Chelsea Winter’s Apple, Feijoa & Maple Pie, Woman’s Day NZ

Chelsea Winter is a popular food columnist in New Zealand’s Woman’s Day magazine. She recently appeared on TV1’s Good Morning show with this spiced maple-sweetened pie that has winter comfort written all over it.

If you missed the mag, the recipe features on the Good Morning website. Search for feijoa to discover other wonderful recipes.


Serves 6
Preparation 15 minutes
Cooking 35 minutes


  • 75g butter
  • 1½ teaspoons cinnamon
  • 1 teaspoon ground ginger
  • 1 teaspoon ground nutmeg
  • ¼ teaspoon ground cloves
  • 1.5kg feijoas, flesh scooped out and chopped
  • 4 Granny Smith apples, peeled, cored and chopped
  • ½ cup pure maple syrup
  • ¼ cup cornflour
  • 2 x 400g puff pastry blocks*
  • 1 egg, beaten with 1 tablespoon milk
  • ice cream and cream to serve


  1. Preheat oven to 180°C fan bake.
  2. In a large saucepan, melt butter and all the spices over medium heat. Cook for a few minutes to warm the spices.
  3. Add feijoas, apples, maple syrup and cornflour. Stir gently with a wooden spoon until everything is combined. Simmer for 5-10 minutes or until slightly thickened. Leave mixture to cool to room temperature if possible.
  4. Roll out each pastry block to about 3mm thick to fit your pie dish. Line dish with one piece of pastry so it goes over the edges. Add the filling, brushing the outer pastry edge with some egg wash, then cover with the other piece of pastry as the lid. Press the pastry in snugly around the sides of the dish, then press the two layers together firmly to seal. Trim away excess pastry. Brush the top of the pie with leftover egg wash.
  5. Bake in the lower half of the oven for 35 minutes or until the pastry is dark golden brown. Serve with ice cream and cream.
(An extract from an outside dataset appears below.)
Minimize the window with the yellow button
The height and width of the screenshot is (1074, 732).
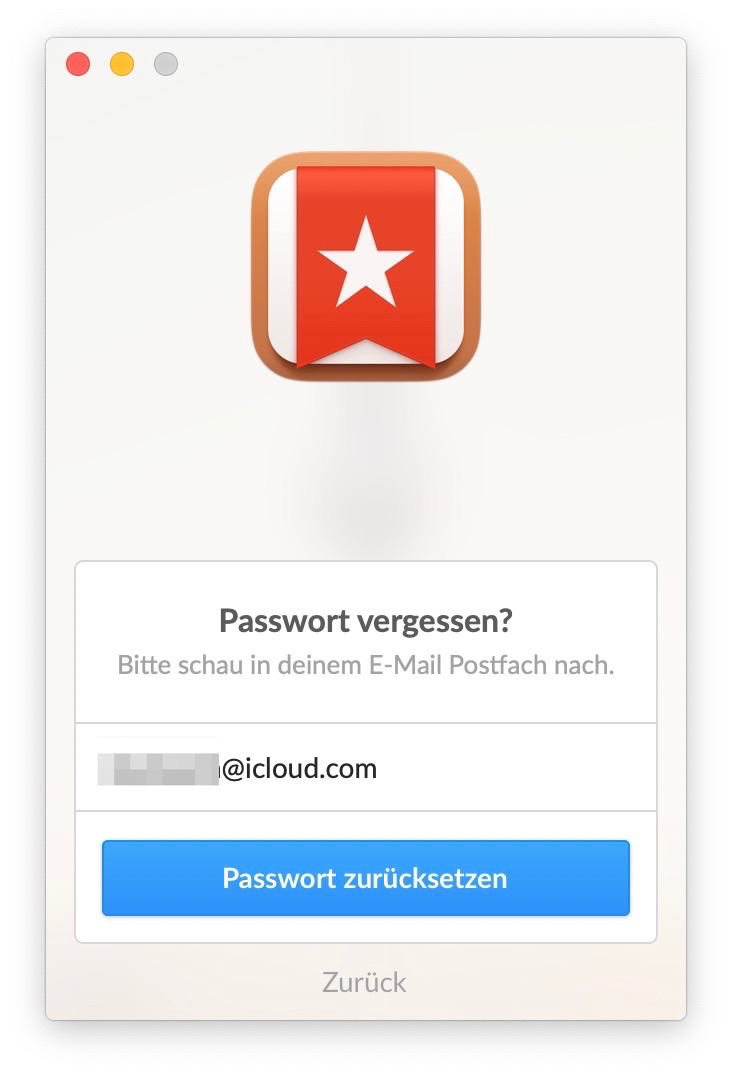coord(122,64)
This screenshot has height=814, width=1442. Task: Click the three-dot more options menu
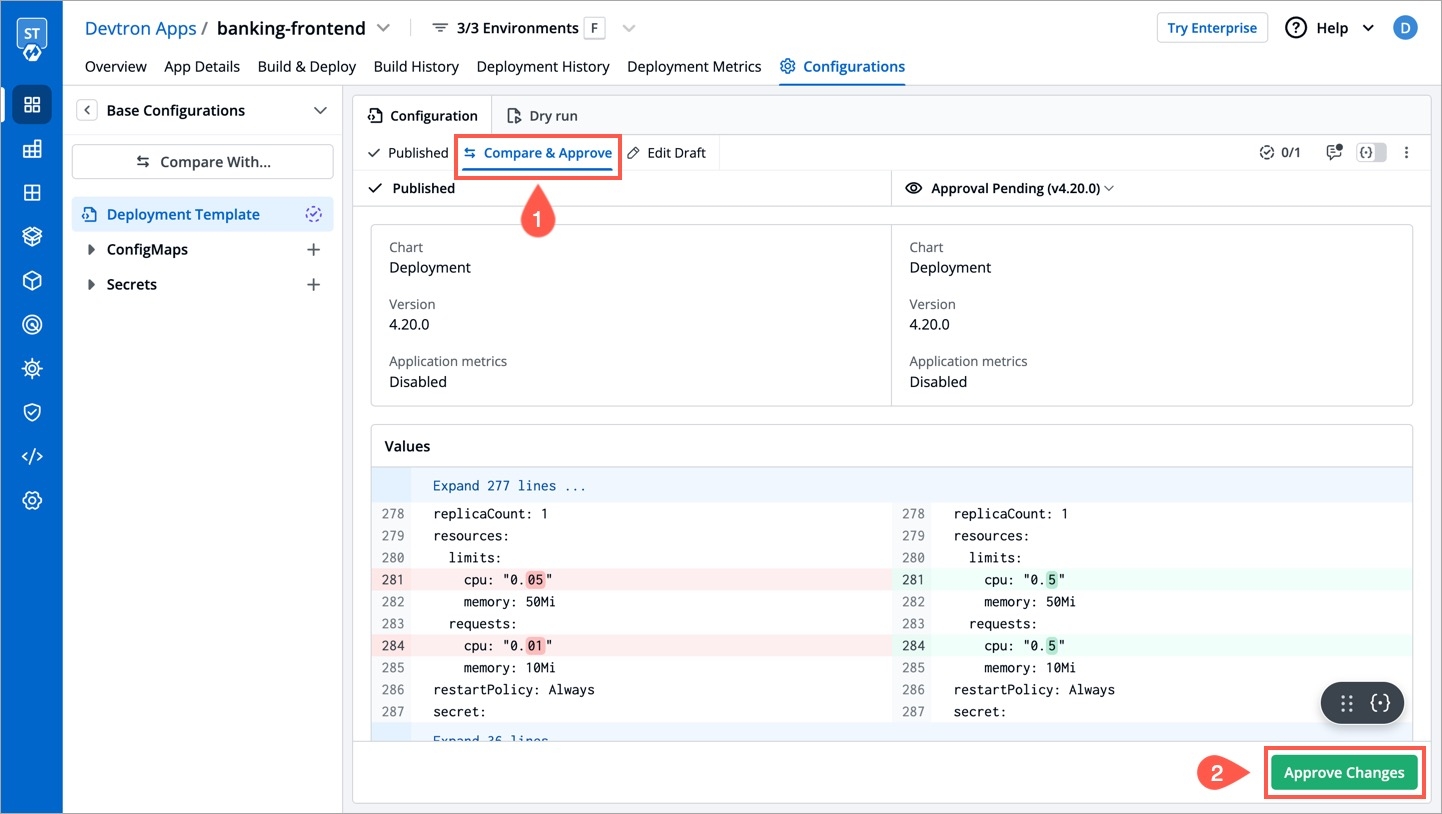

*Or, if you’re like me, you can go with those pre-rolled puff pastry sheets.

feijoa, for a good cause


My sister-in-law and I have been giggling over this, so I have to share it: a Conjoined Feijoa (affectionately known as Farr-joa) up for auction on New Zealand’s buy and sell site, Trade Me.

conjoined heart-shaped feijoa

As I write, bidding is currently at $30 and the reserve has been met. I don’t have a name for the seller but this inspiring individual has been running a very successful feijoa re-homing program from their work desk. (I really miss the aroha that makes New Zealand so special.)

He/she estimates the rarity of a heart shaped feijoa at rarer than 1/305 ;)

“…as such I have decided to auction this little beauty of to raise funds and awareness for an organization called Heart Kids Canterbury and promote and support my Dad (aged 58), who on the 1st of June is running 56 km to raise money for the charity.”

It’s all done in good humour but if you can support this cause, then I hope you will jump in. The seller is based in Wellington and the auction closes at 8:18 pm this Friday, 30 May.

And if you think that is kind of crazy, then it’s worth mentioning that feijoas seem to appear fairly regularly on Trade Me… the most successful feijoa auction I am aware of was for a feijoa in the shape of a kiwi (New Zealand’s national bird) and it went for a whopping $1000. These pages aren’t complete without an entry for it, so I’ll put that up soon.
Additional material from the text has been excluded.